Exercise aim =>
Convert the data below into a Markdown table with two columns, Row and Line, giving each nonblank line its own numbered row and leaving blank lines out. Omit the pictures from the table.

Supplied entries =>
======

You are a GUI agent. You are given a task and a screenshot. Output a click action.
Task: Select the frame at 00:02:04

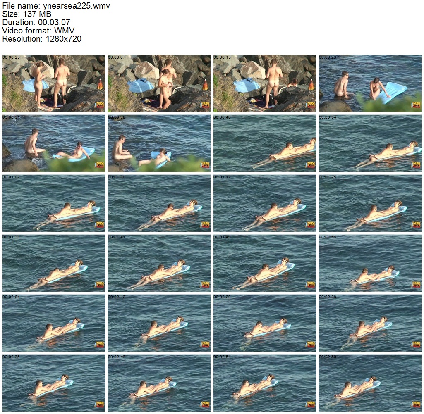tap(53, 323)
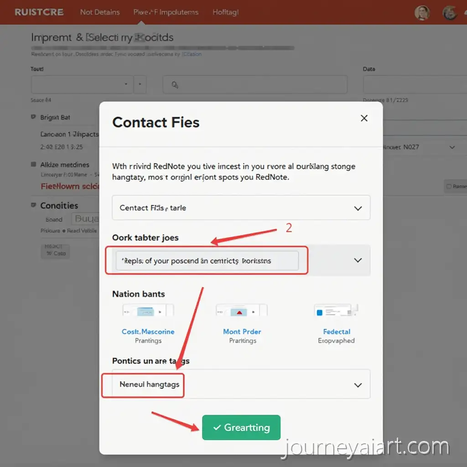This screenshot has height=467, width=467.
Task: Close the Contact Fies dialog with X
Action: (x=364, y=118)
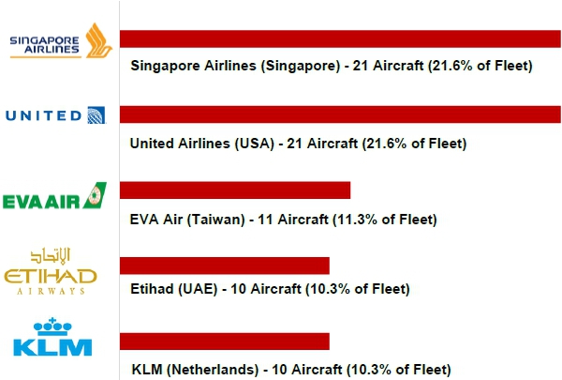The height and width of the screenshot is (380, 562).
Task: Click the KLM (Netherlands) 10 Aircraft label
Action: [290, 369]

======

Solved problem =>
| Row | Line |
|---|---|
| 1 | You are a GUI agent. You are given a task and a screenshot. Output a click action. |
| 2 | Task: Select the frame at 00:02:04 |
| 3 | tap(53, 323) |
| 4 | This screenshot has height=467, width=467. |
| 5 | Task: Close the Contact Fies dialog with X |
| 6 | Action: (x=364, y=118) |
| 7 | The height and width of the screenshot is (380, 562). |
| 8 | Task: Click the KLM (Netherlands) 10 Aircraft label |
| 9 | Action: [290, 369] |